**Required work:**
Transcribe the data verbatim and drop its images.

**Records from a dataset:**
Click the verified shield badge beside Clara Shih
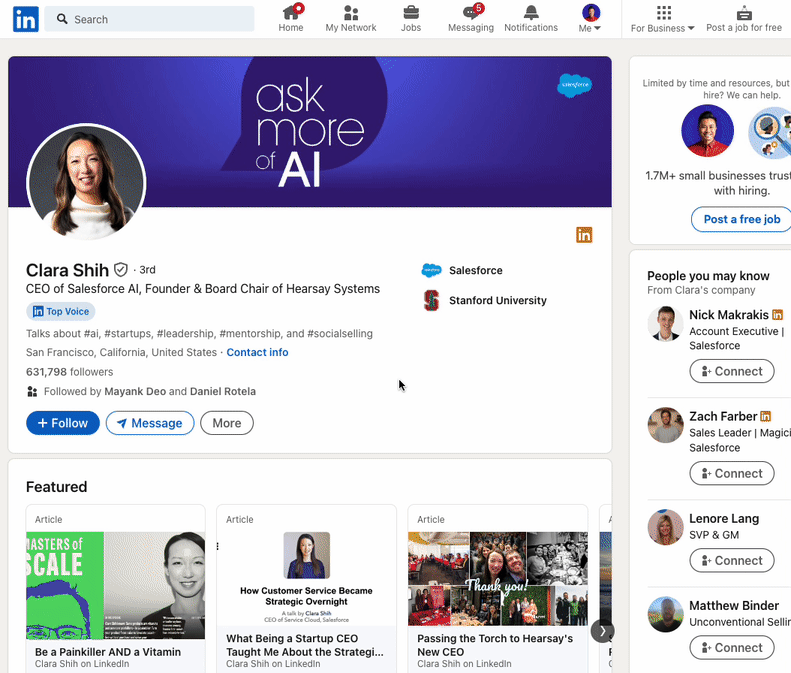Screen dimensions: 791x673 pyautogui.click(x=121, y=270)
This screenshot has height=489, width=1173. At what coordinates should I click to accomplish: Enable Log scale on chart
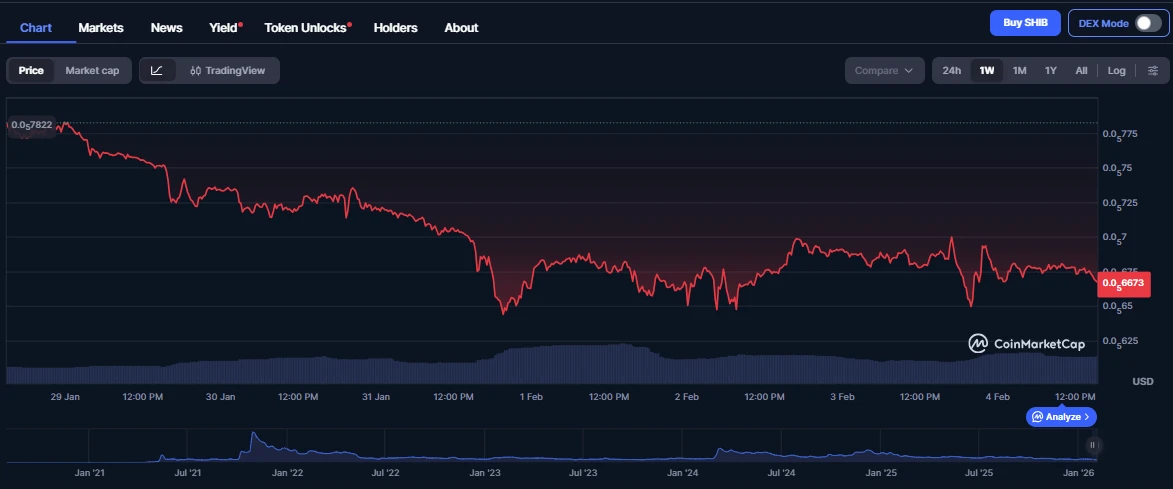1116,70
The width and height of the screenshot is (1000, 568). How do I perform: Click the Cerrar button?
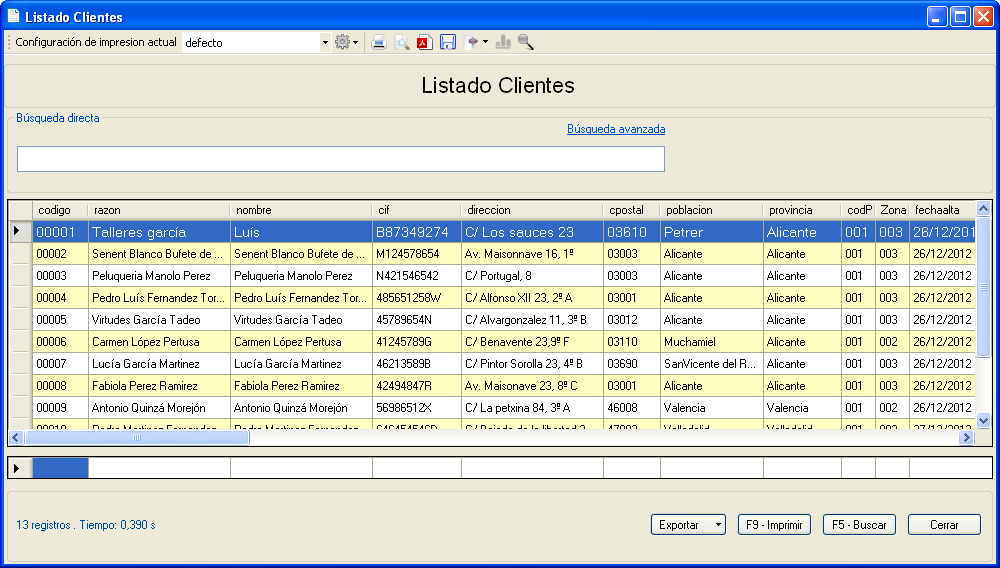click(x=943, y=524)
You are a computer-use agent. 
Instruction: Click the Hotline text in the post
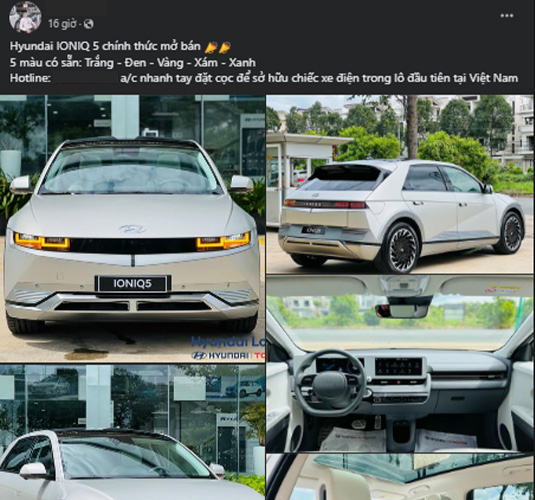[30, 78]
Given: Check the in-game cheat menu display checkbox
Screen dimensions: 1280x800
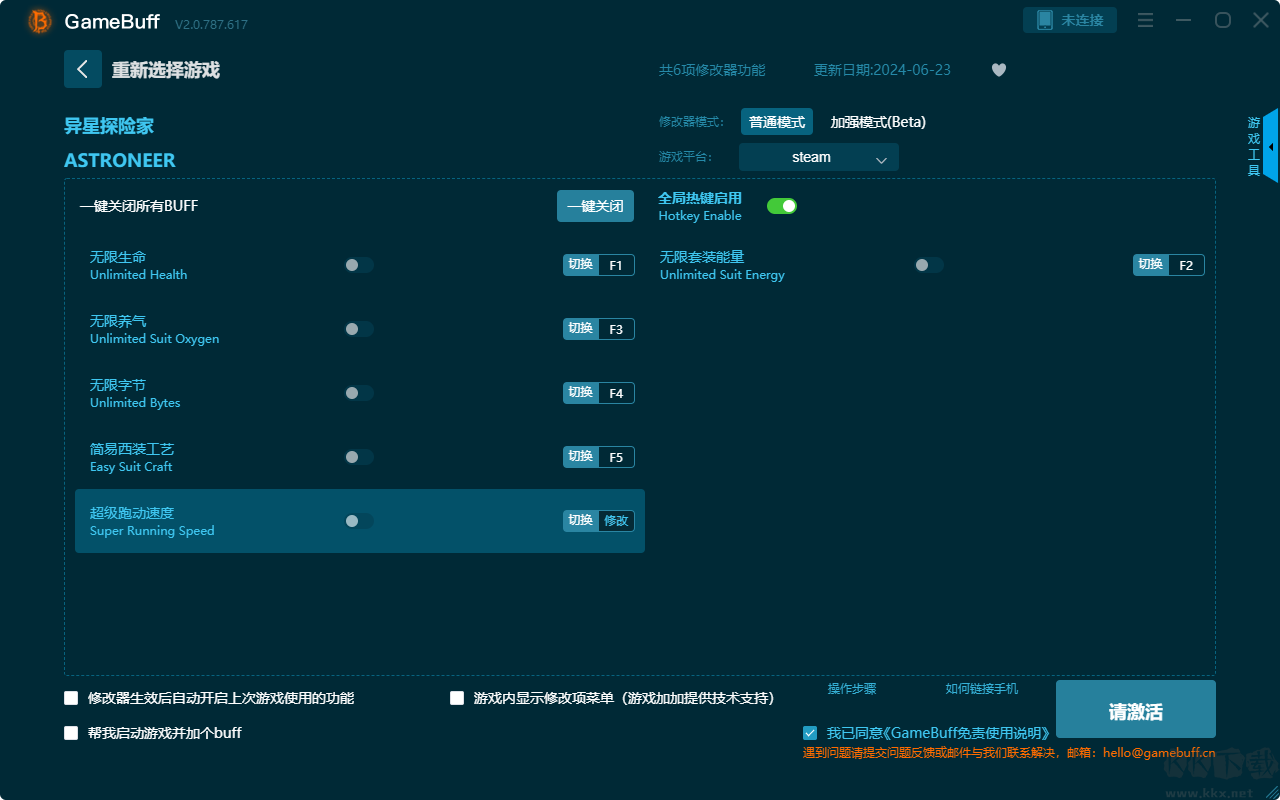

**Solved exercise:**
Click the verified shield badge beside Clara Shih
Screen dimensions: 791x673 pyautogui.click(x=121, y=270)
This screenshot has height=489, width=1173. At what coordinates should I click to accomplish: Enable Log scale on chart
1116,70
The width and height of the screenshot is (1000, 568). How do I perform: Click the Cerrar button?
click(x=943, y=524)
You are a computer-use agent. 
Instruction: Click the Hotline text in the post
[30, 78]
Given: Check the in-game cheat menu display checkbox
Screen dimensions: 1280x800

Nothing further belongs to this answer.